# Zander bei Regenwetter!?



## Lennox (23. Mai 2013)

Hi Leute wie sieht es mit Zanderangeln bei Regenwetter aus?
Möchte die Tage ans Wasser aber es ist Regen gemeldet. 
Ich angel an einen See, wollte mit Gufi &Köfi angeln.


----------



## zanderzone (23. Mai 2013)

*AW: Zander bei Regenwetter!?*

Würde ich nicht machen! Die Zander werden ja naß! Gute Chancen hast du jetzt unter Brücken, oder direkt an der Spundwand, wenn der Regen von hinten kommt!


----------



## Gelöschte Mitglieder 136077 (23. Mai 2013)

*AW: Zander bei Regenwetter!?*

Wenn ich auf Zander los will versuche ich immer Regenwetter zu meiden. Bei uns beissen die Zander dann so gut wie nie...hat auch was mit Luftdruckschwankungen / Luftdruckgefälle zu tun. Am besten ist hier konstanter hoher Luftdruck oder leicht ansteigender Luftdruck.


----------



## Potti87 (23. Mai 2013)

*AW: Zander bei Regenwetter!?*

*Wenn sie da sind und Fressen wollen, dann beißen sie auch!!!* 
Bei uns fangen wir bei jeglichem Wetter. Einfach ausprobieren. Wirst ja dann merken ob was geht oder nicht.


Vllt. tragen ja alle Zander ein Barometer mit sich herum um auf den Luftdruck zu reagieren? |rolleyes


gruß Potti87


----------



## Lennox (23. Mai 2013)

*AW: Zander bei Regenwetter!?*

Naja eigentlich regnet es seit vier Tagen schon. Luftdruck ist gleichbleibend bzw leicht steigend.


----------



## Pwacemaker1 (23. Mai 2013)

*AW: Zander bei Regenwetter!?*

Gehöre nicht zu den Profis,was zander angeht und habe auch erst einen knapp uber Maß gefangen...aber den fing ich tatsächlich an einem bewölkten Nachmittag und leichtem Regen.n Kumpel von mir fängt sie in dem selben Teich,bei strahlender Sonne...aber auch nachmittags.in Ungarn fing ich ein baby,auch bei Sonne,aber da war sie schon untergegangen...also es ist von Gewässer zu Gewässer unterschiedlich...mehr wie ohne fisch nach Hause zu kommen,kannst du nicht.und dann weist du,um die Uhrzeit,fängt man bei Regen nix.wobei das im Herbst anders sein könnte.probieren geht über studieren.also,wie schon gesagt wurde...Versuch machť klug...kommst auf jeden Fall ein Stückchen schlauer nach Hause...wobei es auch sein könnte,dass du dann nur n falschen Köder benutzt oder an der falschen Stelle sitzt...aber ich würde es probieren...

Mfg


----------



## wobbler68 (23. Mai 2013)

*AW: Zander bei Regenwetter!?*

Hallo

Sollen die Zander weil es regnet ,vier Tage Fasten?

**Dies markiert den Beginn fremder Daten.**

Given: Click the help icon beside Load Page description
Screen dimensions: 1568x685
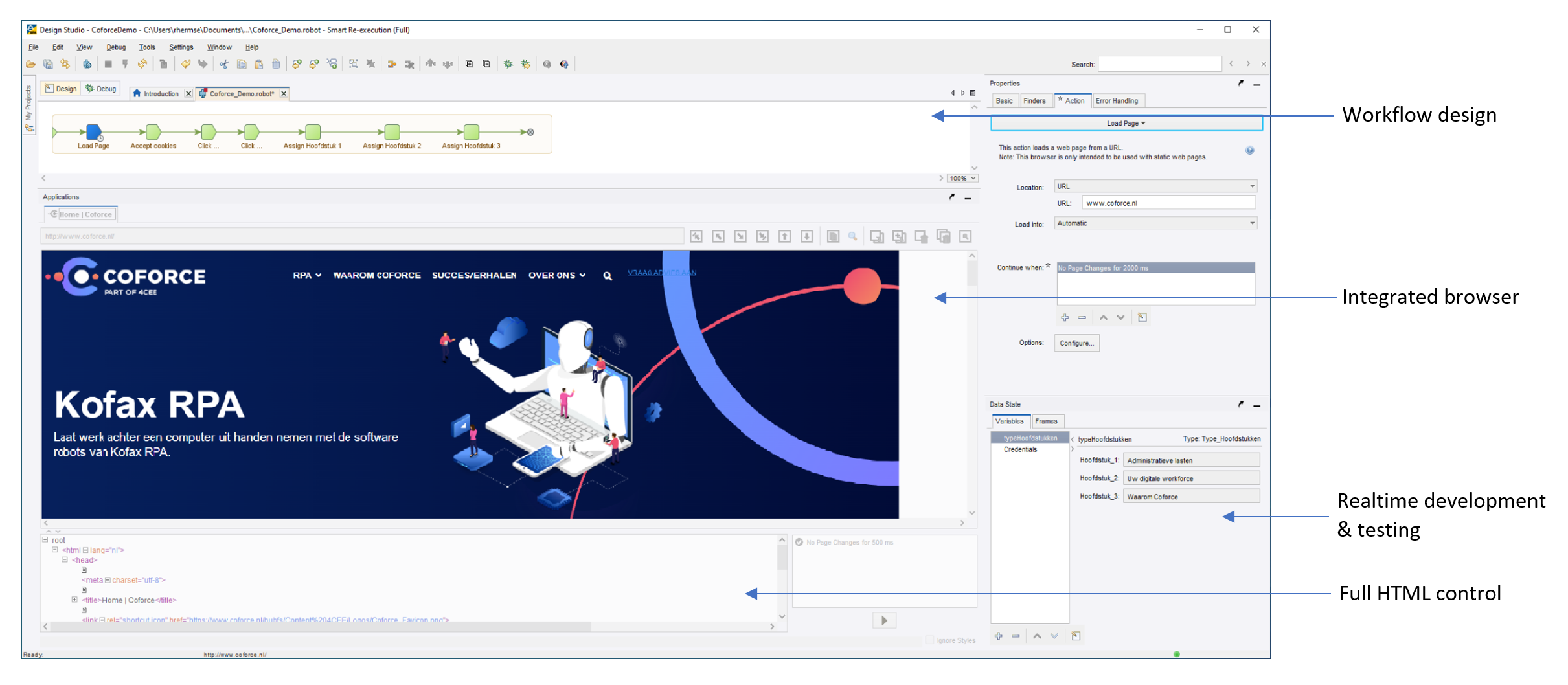Looking at the screenshot, I should click(x=1249, y=151).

Setzt dich bequem unter einen Schirm/Zelt und lege Köfi`s aus.Dann juckt dich der Regen nicht .Und nur am Wasser fängst du Fisch.
Mit Kunstköder ist es wohl bei Regen, nicht so schön.Nach vier Tagen Regen ist das Ufer weich und rutschig|bigeyes.
Die Angel nass ,die Klamotten klamm und kalt.#d 
Obwohl Fisch könntest du trotzdem fangen. :q Kommt auf einen Versuch an.


Mfg
Alex


----------



## grubenreiner (23. Mai 2013)

*AW: Zander bei Regenwetter!?*



Potti87 schrieb:


> *
> Vllt. tragen ja alle Zander ein Barometer mit sich herum um auf den Luftdruck zu reagieren? |rolleyes
> *


*

Das tut er tatsächlich. Die Schwimmblase des Zanders hat nämlich keine direkte Außenverbindung und muß durch Diffusion im Druck angeglichen werden (stark vereinfacht gesprochen). Deshalb reagieren die tlw. recht empfindlich auf Luftdruckschwankungen.

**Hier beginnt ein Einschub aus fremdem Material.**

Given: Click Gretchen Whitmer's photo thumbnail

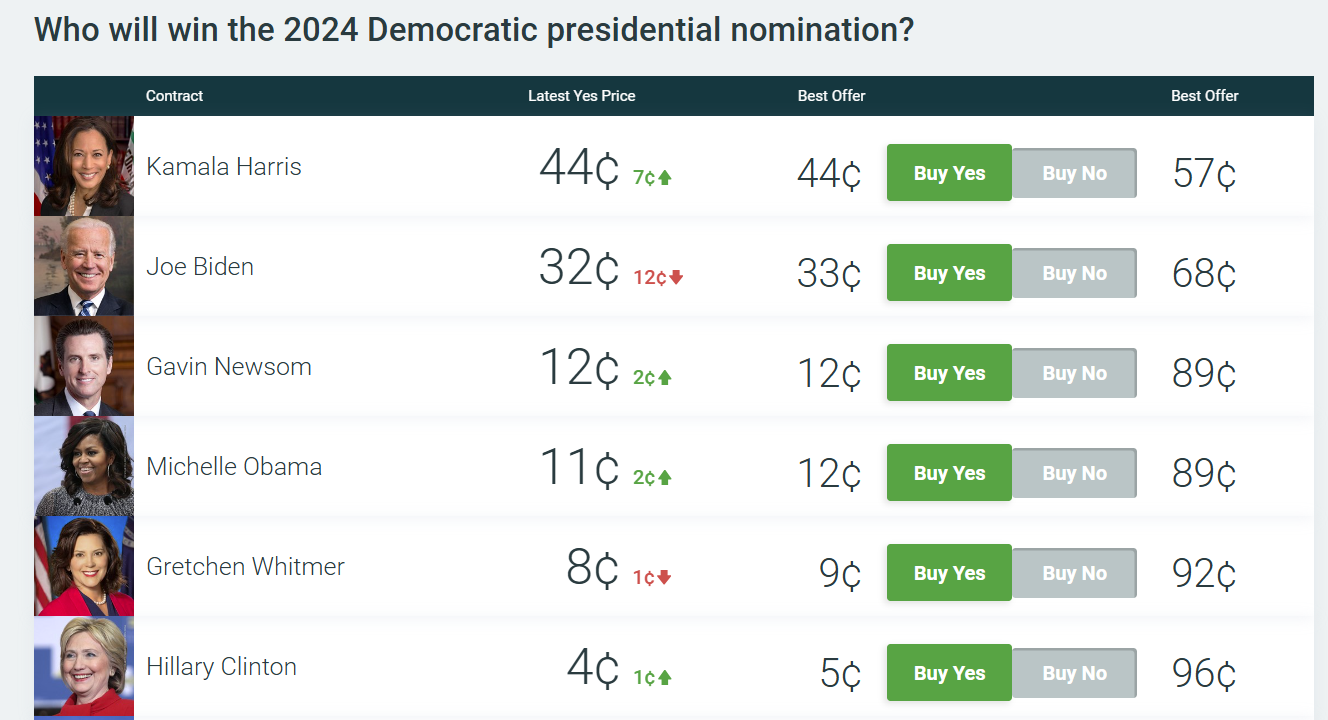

Wenn allerdings kein starker Luftdruck-Sturz oder ähnliches vorliegt sehe ich in Regen ken Hinderniss.

Die Chanzen sind in jedem Fall besser einen Zander zu fangen als wenn man zu Hause auf der Couch sitzt

@Pwacemaker: Könntest du evtl. versuchen in ganzen Sätzen, mit normaler Zeichensetzung und Absätzen zu schreiben? Ich bin da wirklich kein Fanatiker aber es liest sich so schlicht besch**en.*


----------



## Rheinspezie (23. Mai 2013)

*AW: Zander bei Regenwetter!?*



Pwacemaker1 schrieb:


> .*in Ungarn fing ich ein baby,auch bei Sonne,aber da war sie schon untergegangen...
> *
> Mfg




Diesen Satz muß ich mir heute Abend bei einem Glas Wein nochmals auf der Zunge zergehen lassen - köstlich :vik:

R.S.

P.S : nicht böse gemeint |rolleyes


----------



## Ossipeter (23. Mai 2013)

*AW: Zander bei Regenwetter!?*



Potti87 schrieb:


> *Wenn sie da sind und Fressen wollen, dann beißen sie auch!!!*
> Bei uns fangen wir bei jeglichem Wetter. Einfach ausprobieren. Wirst ja dann merken ob was geht oder nicht.
> 
> 
> ...



Tun sie, heisst Schwimmblase#6


----------



## Stacheljäger (23. Mai 2013)

*AW: Zander bei Regenwetter!?*



zanderzone schrieb:


> Würde ich nicht machen! Die Zander werden ja naß! Gute Chancen hast du jetzt unter Brücken, oder direkt an der Spundwand, wenn der Regen von hinten kommt!




Cooler Bericht! PS. Nasse Zander lassen sich auch nicht sonderlich gut grillen.


----------



## anglermeister17 (23. Mai 2013)

*AW: Zander bei Regenwetter!?*

@TE: Bei allem Respekt, aber bist du tats. 24 J. wie angegeben oder doch erst 14? Kann doch nicht dein Ernst sein, diese Frage...?! Fragst du das bei jedem Mal, bevor du angeln gehst? Sei mal ehrlich zu dir selbst- die Frage hättest dir allemal sparen können.


----------



## Housic (23. Mai 2013)

*AW: Zander bei Regenwetter!?*



anglermeister17 schrieb:


> @TE: Bei allem Respekt, aber bist du tats. 24 J. wie angegeben oder doch erst 14? Kann doch nicht dein Ernst sein, diese Frage...?! Fragst du das bei jedem Mal, bevor du angeln gehst? Sei mal ehrlich zu dir selbst- die Frage hättest dir allemal sparen können.


 

Da hatte heute wohl jemand einen stressigen Tag


----------